わらわが眠ってしもうたから、寝床を変わってくれたのじゃな。にゃはは。捕らえたにんげんに寝かしつけられるとは、わらわも妖、失格じゃ。にははは……こふっ、こっ、こっ……ふぅ。
ん、どうした。なんじゃそのかおは。わらわをじっと覗きこんで、にはは、なにゆえそんな、くしゃっとしたかおをしておるのじゃ。
しかし……そなたは、よい見目になったのう。なんとも美しい。
蒼紺の艶やかな髪とたてがみが腰までのびて。そのまま、ながあく、しなやかな尾につながっておる。銀の角、銀の爪。輝くような全身の鱗には、もはやにんげんの刃がとおることはないじゃろう。
ああ。その、緋金の、しずやかなれど、あたたかな瞳。
ようく、みせてたもれ。
……いや、見惚れておるばあいではないのう。いまは……や、もう朝ではないか。なんと。わらわはひと晩、眠ってしもうたのか。はや、情けなや。どうれ、布団をあげようの。片付けて、朝餉としよう。
じつはな、そなたが子供のころ母御がつくった膳をな、わらわは調べておったのじゃ。記憶を読んでな。どうじゃ、にゃはは。すごいじゃろう。うまいものを、つくってしんぜるほどにな。どれ……。
……おかしいのう。からだ、きかぬ。
……んっ、ふっ……。
くぅっ。はあ、はあ、ふぅ……。
……にはは、すまぬ、今朝はちょっと疲れておるようじゃ。なに、すこし休んでいればようなるわ。案ずるな。
……そうじゃな、そなたは、腹がへるだろう。
のう、そこの、立戸のそとにな、あれが置いてあるから……。
……なんじゃ。どうした。
なぜ、泣いておる。
にはは。そなた、泣けるのじゃな。妖はのう、ほんらい涙をもたぬものなのじゃぞ。わらわも、泣かぬ。泣き方をしらぬゆえのう。
いかがした。
……そうか。
そなた、妖としてのちから、使うたのか。
こころを読むちから、使うたのじゃな。
わらわが眠っているあいだに、わらわのこころを……。
……くふふ。妖とはいえわらわは
……そうか。
どこまで、わかった。ぜんぶか。はじめから、か。
そなたは妖のちからも、強いのだのう。見事なものじゃ。はじめのこと……あのときのこと、もうふるい昔じゃ。並の妖なら、それほど深く、こころを読み取れはせぬ。
あのときのことを、のう。
……では、わらわのことも、思い出したのじゃな。
ああ、そうじゃ。
十も二十も、年をさかのぼった、あの日。
あの日も、いくさじゃった。
負けはせなんだが、わらわも傷ついた。からだが効かなくての。ちょうど、いまと似たようなものじゃ。くふふ。

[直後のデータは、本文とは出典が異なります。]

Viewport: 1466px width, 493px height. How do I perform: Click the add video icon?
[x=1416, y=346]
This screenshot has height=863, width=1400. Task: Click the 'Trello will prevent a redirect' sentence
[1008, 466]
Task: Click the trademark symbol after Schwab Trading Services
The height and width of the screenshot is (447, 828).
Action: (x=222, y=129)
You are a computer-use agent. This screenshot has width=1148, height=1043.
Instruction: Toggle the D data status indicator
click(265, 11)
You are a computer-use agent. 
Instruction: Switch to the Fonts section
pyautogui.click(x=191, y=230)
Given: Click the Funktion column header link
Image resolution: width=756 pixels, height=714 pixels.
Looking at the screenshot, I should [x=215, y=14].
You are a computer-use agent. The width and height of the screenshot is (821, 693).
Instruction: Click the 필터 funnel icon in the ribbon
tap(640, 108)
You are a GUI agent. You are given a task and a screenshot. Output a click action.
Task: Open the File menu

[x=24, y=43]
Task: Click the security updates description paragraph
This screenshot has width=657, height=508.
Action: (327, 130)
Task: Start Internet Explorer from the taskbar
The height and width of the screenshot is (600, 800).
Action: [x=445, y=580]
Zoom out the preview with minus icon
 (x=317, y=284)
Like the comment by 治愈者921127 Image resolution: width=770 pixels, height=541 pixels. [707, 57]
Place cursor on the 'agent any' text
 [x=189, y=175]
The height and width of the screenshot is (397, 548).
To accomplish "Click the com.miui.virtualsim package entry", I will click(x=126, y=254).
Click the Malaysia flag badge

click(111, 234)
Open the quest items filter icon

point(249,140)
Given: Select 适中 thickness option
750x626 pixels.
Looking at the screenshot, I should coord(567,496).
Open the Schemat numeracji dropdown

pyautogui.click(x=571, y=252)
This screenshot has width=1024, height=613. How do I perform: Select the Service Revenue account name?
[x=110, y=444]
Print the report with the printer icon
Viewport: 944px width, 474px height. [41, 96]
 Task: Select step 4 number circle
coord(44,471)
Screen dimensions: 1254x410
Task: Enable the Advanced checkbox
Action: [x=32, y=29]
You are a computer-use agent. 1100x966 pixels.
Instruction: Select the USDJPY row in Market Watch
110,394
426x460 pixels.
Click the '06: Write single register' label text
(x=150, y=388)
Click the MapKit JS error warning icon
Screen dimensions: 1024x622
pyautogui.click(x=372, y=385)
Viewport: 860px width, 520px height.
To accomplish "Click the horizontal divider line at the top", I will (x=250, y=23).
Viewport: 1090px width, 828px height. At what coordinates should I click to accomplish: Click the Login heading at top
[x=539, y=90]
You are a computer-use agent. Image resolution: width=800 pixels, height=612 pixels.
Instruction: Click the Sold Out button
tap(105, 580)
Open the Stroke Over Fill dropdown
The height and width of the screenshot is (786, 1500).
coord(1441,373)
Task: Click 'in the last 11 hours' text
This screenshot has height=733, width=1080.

胸に矢をふかぶか刺したままで、わらわは、あの山でたおれておった。不覚じゃったわ。呪のかかった矢をまともに受けてしもうてな。回復するつもりではおったが、難しかったろうの。
そなたが、たまたま、通りすがらなんだらの。
わらわはそのとき、いまとはまったく違う見目をしておった。おどろおどろしい姿であったはずじゃ。にんげんの目に触れたときには、にんげんに化けるのが慣わしじゃったが、あのときのわらわには、もうそのちからはなかった。
わらわは、威嚇した。吠えて、くびをもたげて、そなたを齧り切ってやろうと、牙を向けた。恐ろしい形相だったはずじゃ。じゃが、矢を刺されてうまくうごけず、そなたは、易々とわらわの横に立った。
幼い……や、十歳ほどであったろうか。そなたは、それでも、腰に刀を帯びておった。武者としての修行の旅であったのだろう。あとから、そう思った。
わらわは、覚悟したのじゃ。妖としてはながい生ではなかったが、すべきことはした。時間のながれの中に溶けゆくのもまた、わるいことではない。
そなたが刃を抜き放ったから、わらわは、目を閉じたのじゃ。くびが落ちるのを、しずかに、待った。
そうして、胸に激痛がきた。わらわは、また、叫んだ。はやくいのちが閉じるよう、祈った。はやく逃れたくて、泣いた。
が、いのちは、閉じなかったのじゃ。
しばらく気を失うて、それから、目がさめた。それでも、そなたが胸の矢を抉って抜き去ってくれたとわかるのに、まだ少しの時間が必要じゃった。
そのときはわからなかったが、胸に、膏薬のようなものを塗ってくれておったのう。に、は、は。われら妖には、膏薬は、効かぬのだ。効かぬはず、なのだ。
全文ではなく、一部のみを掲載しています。